SOURCE RECORDS:
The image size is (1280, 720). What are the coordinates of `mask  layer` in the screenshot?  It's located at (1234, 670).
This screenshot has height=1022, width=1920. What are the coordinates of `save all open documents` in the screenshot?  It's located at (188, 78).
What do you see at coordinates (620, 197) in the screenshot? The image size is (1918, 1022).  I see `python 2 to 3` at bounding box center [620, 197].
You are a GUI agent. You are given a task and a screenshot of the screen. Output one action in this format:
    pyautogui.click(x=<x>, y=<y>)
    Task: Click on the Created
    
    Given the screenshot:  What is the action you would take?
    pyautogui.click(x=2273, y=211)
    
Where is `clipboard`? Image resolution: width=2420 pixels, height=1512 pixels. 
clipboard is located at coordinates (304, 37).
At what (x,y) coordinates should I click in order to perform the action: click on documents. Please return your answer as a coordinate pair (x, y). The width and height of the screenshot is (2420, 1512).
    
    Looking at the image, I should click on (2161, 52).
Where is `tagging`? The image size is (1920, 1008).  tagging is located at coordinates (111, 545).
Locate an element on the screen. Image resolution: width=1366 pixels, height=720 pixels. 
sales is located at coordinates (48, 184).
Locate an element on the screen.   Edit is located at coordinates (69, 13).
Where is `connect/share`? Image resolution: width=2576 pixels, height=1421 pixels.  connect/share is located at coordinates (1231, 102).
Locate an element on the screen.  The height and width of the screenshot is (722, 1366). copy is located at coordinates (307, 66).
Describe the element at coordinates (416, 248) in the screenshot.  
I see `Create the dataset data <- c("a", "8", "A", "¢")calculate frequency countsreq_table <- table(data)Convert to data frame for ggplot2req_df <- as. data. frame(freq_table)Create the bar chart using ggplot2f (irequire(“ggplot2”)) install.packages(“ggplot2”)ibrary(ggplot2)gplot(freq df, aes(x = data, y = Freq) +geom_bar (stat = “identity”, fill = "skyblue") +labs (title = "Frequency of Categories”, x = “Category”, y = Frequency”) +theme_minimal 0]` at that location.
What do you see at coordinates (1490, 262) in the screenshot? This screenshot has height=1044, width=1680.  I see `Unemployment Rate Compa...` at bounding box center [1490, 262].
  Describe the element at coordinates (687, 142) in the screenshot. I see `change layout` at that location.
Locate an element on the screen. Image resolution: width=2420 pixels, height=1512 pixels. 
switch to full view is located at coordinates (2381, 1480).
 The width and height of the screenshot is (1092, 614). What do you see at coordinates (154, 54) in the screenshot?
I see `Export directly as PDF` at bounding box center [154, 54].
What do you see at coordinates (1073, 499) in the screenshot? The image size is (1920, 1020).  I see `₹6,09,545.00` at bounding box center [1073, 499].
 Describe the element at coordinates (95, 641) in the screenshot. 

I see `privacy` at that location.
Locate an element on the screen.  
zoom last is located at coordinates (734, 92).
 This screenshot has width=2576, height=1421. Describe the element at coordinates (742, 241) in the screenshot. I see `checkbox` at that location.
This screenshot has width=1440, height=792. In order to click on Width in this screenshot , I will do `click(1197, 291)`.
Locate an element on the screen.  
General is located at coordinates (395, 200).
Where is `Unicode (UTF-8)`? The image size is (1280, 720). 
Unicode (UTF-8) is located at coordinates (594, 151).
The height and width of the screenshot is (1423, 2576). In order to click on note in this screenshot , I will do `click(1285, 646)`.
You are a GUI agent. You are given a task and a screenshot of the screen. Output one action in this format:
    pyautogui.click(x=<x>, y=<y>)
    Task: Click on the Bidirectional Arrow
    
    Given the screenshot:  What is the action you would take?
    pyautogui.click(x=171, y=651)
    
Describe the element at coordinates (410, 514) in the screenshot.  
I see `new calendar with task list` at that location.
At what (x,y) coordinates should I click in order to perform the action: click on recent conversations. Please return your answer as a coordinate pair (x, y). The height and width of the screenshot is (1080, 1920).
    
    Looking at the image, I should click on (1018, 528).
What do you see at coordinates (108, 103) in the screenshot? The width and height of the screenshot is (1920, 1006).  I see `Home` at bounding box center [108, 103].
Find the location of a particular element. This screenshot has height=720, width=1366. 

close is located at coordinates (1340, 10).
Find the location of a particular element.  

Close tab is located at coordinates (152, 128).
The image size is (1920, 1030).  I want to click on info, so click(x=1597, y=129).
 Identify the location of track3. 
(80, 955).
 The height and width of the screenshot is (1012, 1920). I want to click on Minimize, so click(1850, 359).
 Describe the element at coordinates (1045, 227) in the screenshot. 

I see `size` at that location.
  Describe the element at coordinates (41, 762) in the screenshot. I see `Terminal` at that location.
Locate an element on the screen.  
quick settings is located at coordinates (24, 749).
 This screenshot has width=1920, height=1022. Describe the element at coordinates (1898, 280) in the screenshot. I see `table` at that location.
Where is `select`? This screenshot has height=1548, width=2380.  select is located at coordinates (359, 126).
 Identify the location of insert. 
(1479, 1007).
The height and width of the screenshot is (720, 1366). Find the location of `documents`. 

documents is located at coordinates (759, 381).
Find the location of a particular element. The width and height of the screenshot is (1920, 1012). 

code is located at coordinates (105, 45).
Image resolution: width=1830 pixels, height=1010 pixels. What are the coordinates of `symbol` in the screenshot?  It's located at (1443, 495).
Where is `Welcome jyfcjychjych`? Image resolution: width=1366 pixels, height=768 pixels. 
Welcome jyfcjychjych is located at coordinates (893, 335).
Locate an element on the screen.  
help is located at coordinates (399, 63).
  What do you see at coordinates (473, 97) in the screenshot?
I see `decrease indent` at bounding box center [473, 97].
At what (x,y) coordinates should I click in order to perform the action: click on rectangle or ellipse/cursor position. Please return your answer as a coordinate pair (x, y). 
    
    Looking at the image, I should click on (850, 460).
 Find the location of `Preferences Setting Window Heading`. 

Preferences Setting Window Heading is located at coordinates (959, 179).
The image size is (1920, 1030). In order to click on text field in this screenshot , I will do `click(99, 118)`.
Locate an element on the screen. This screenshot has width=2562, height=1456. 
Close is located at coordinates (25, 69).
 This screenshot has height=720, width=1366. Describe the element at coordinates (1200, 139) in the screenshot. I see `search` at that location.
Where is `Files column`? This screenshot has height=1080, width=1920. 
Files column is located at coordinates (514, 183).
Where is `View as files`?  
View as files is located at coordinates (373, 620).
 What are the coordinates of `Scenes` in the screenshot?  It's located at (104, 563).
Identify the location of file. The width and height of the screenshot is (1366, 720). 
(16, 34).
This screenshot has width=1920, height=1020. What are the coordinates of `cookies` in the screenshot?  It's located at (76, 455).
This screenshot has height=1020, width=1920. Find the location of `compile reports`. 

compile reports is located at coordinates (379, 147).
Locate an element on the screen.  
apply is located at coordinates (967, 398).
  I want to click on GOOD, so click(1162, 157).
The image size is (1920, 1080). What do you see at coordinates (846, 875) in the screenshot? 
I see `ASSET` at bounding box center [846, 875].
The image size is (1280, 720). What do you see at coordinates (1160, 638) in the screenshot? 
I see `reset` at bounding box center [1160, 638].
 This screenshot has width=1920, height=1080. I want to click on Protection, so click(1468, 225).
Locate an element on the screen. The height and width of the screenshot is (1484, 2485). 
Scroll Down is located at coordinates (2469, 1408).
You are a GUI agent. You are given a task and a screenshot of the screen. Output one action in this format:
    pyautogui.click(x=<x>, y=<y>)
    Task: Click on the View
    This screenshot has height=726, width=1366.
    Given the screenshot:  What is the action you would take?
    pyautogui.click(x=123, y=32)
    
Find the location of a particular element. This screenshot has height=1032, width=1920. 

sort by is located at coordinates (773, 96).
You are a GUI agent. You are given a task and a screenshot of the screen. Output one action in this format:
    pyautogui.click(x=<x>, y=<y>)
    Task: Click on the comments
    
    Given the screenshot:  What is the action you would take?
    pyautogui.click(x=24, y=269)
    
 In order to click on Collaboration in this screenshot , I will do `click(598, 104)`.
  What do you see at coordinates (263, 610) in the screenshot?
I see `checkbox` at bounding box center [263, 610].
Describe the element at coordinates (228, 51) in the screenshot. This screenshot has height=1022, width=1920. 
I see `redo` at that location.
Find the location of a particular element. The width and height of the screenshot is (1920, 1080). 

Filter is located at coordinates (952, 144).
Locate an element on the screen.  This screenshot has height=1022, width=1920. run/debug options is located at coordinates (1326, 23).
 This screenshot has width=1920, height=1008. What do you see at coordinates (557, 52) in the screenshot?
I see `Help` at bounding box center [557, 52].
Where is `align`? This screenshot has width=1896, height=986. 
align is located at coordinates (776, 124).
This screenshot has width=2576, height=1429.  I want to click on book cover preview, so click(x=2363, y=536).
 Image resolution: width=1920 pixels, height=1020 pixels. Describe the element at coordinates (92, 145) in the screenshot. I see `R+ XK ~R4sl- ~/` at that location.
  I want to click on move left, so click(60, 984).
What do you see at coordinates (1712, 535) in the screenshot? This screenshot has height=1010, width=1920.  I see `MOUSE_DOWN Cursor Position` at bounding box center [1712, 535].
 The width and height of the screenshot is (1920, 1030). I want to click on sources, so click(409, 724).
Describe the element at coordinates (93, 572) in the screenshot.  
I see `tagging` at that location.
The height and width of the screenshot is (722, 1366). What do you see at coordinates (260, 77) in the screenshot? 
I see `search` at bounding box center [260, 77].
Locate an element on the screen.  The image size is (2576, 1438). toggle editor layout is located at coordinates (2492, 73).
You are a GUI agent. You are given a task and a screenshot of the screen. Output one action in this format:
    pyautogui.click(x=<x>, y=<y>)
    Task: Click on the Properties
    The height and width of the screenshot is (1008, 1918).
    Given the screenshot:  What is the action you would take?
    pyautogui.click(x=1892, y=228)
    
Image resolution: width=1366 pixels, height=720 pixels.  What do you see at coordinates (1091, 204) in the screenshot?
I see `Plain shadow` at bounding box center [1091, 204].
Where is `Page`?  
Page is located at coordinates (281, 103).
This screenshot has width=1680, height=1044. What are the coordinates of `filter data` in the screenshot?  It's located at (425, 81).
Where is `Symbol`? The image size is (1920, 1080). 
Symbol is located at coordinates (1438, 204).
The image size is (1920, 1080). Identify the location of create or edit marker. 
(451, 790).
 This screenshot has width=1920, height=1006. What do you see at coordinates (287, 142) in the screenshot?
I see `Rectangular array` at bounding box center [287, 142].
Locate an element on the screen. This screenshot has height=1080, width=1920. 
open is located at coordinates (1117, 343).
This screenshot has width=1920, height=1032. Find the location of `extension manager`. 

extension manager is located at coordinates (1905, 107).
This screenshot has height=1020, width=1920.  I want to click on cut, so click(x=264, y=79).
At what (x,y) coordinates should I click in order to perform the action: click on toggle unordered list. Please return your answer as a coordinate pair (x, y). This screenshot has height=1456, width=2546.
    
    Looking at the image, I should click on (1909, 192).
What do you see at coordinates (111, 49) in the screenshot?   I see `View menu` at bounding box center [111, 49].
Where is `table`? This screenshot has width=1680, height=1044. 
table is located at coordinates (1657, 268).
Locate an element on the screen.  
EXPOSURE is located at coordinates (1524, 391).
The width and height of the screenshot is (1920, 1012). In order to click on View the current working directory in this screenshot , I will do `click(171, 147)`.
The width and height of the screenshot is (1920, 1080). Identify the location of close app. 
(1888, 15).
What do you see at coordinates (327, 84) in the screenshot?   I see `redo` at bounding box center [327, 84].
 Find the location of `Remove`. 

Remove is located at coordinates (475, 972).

TASK OBJECTIVE: Edit the listing from the line with "The image size is (1280, 720). What do" to the line with "Scroll Down is" so that "image size" becomes "screenshot size", and give those lines again with nothing else changed.

TASK ANSWER:
The screenshot size is (1280, 720). What do you see at coordinates (1160, 638) in the screenshot? 
I see `reset` at bounding box center [1160, 638].
 This screenshot has width=1920, height=1080. I want to click on Protection, so click(1468, 225).
Locate an element on the screen. The height and width of the screenshot is (1484, 2485). 
Scroll Down is located at coordinates (2469, 1408).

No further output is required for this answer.